10. Mulai Terkuak

247 39 14
                                        

Naruto menemani Sai dan Shikamaru untuk sarapan di meja makan. Sementara itu, Hinata bersama Ino  berada di kamar atas.

"Tuan Sai, sebelumnya apa profesi Anda?" tanya Shikamaru sekadar berbasa-basi sambil menggigit sepotong sandwich buatan Ayame.

"Melukis," jawab Sai dengan singkat.

Pyar!

Secara mengejutkan ada suara benda pecah belah terjatuh. Tentu saja mereka terperanjat dan menghentikan acara sarapan.

"Paman, kau menjatuhkan sesuatu?!" teriak Naruto.

"I-iya, Tuan. S-saya tidak sengaja," jawab Kakashi dari arah dapur. Suaranya kentara dengan rasa ketakutan.

"Hmm ... tidak apa-apa, Paman," ucap Naruto saat melihat dari celah pembatas kaca, si pelayan pria itu gemetaran. "Bi! Tolong bantu Paman Kakashi membersihkan pecahan beling!" Ia memaklumi, mungkin gelas atau piring itu tak sengaja kesenggol, terlebih mengingat mata Kakashi yang belum pulih dari cakaran kucing.
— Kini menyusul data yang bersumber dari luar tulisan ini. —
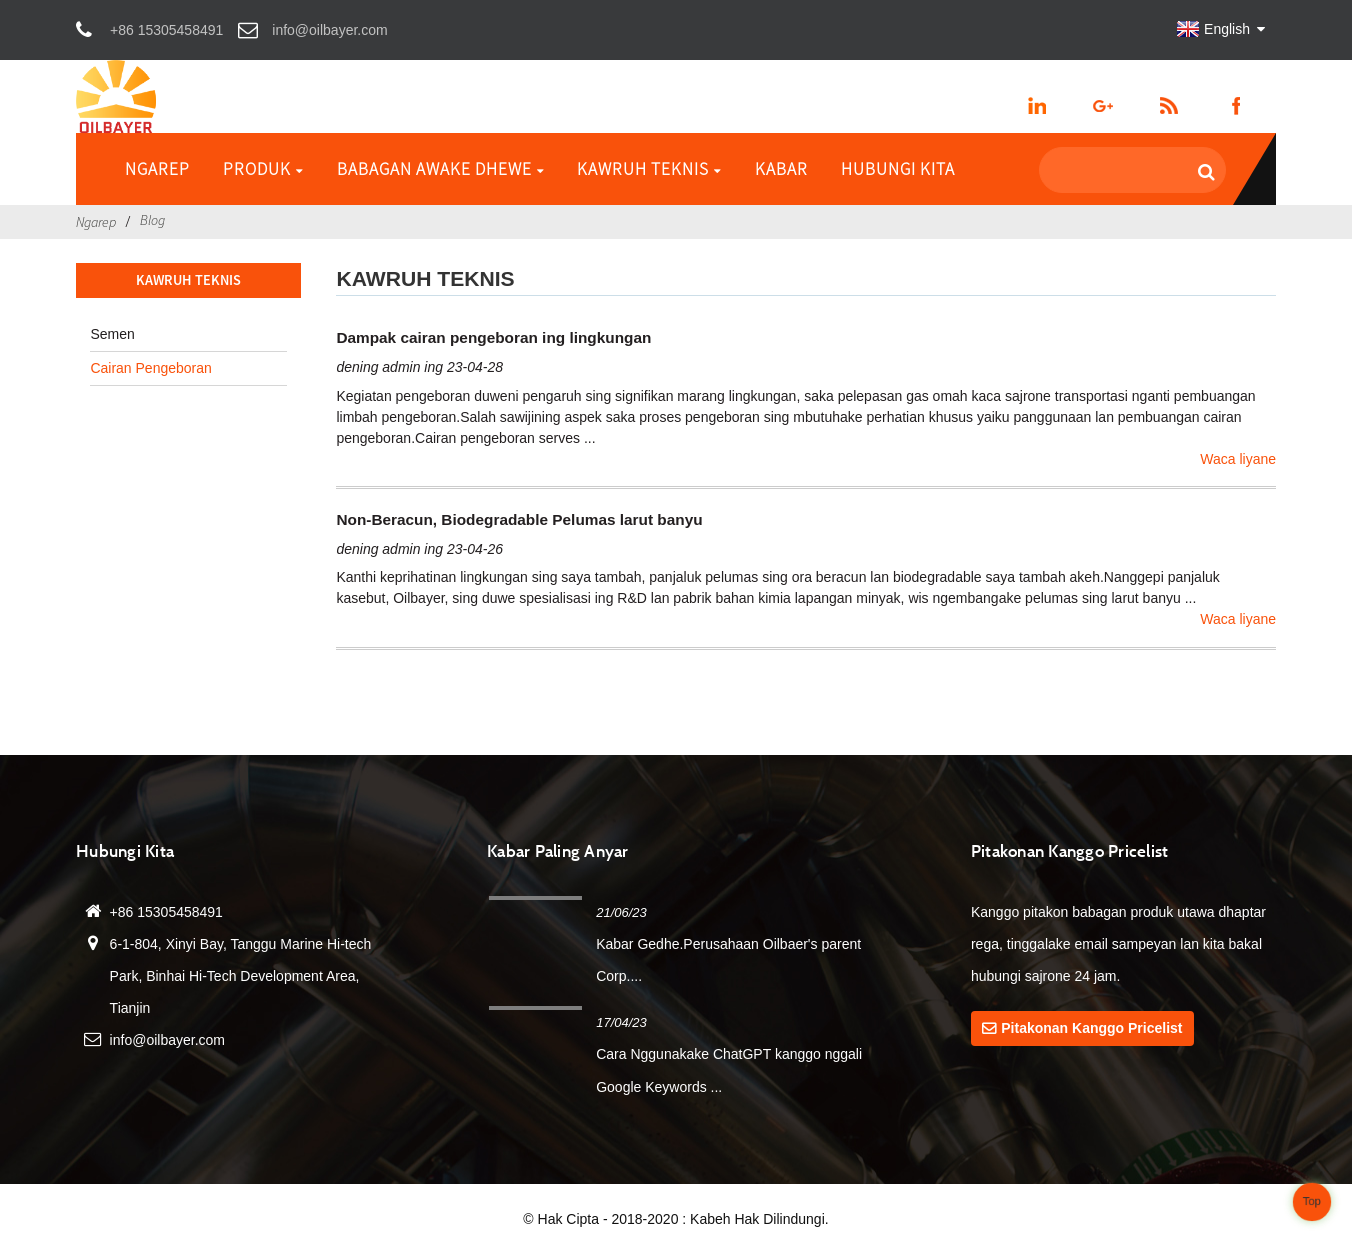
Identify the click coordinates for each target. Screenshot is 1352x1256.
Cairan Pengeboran (150, 368)
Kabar (781, 169)
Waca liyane (1238, 459)
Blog (152, 220)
"Naruto, kalau boleh tahu, mata Paman Kakashi yang selalu ditutup itu sejak kapan?" tanya Shikamaru seraya melirik pria berambut kuning kemudian ia kembali menggigit roti sandwich-nya sementara Sai hanya menyimak sambil menikmati sarapan.

"Nanti, kau tanya saja sendiri," jawab Naruto tanpa menoleh. Tak sengaja ia memperhatikan isi sandwich-nya. "Hei, apa ini?" Pria berambut kuning itu meraih serta mengangkat sarapannya tepat di depan wajah. Ia melihat sesuatu yang bergerak di dalam lipatan roti dan perlahan membukanya.

"Oow!" Ketiga pria itu memekik bersamaan. Mata mereka melotot sempurna menatap dengan horor ke roti sandwich yang dipegang Naruto.

"Cacing?!" teriak Naruto sangat syok.

"Kami-Sama!" Wajah Shikamaru langsung pucat pasi.

"I-itu men-ji-ji-jikan," ucap Sai gemetaran dan tubuhnya lemas seketika.

Ketiga pria di meja makan itu saling berpandangan dengan wajah berkerut dan mulut terbuka. Tanpa aba-aba, mereka berlarian ke kamar mandi dan berdesakan di pintu, berebut untuk masuk.

***

Keadaan Ino jauh lebih baik dari malam sebelumnya. Wanita itu mulai bisa diajak berbicara dengan normal karena telah kembali menjadi dirinya. Hinata setia menunggu dari pagi setelah mengantarkan sang suami untuk bekerja hingga sebatas teras.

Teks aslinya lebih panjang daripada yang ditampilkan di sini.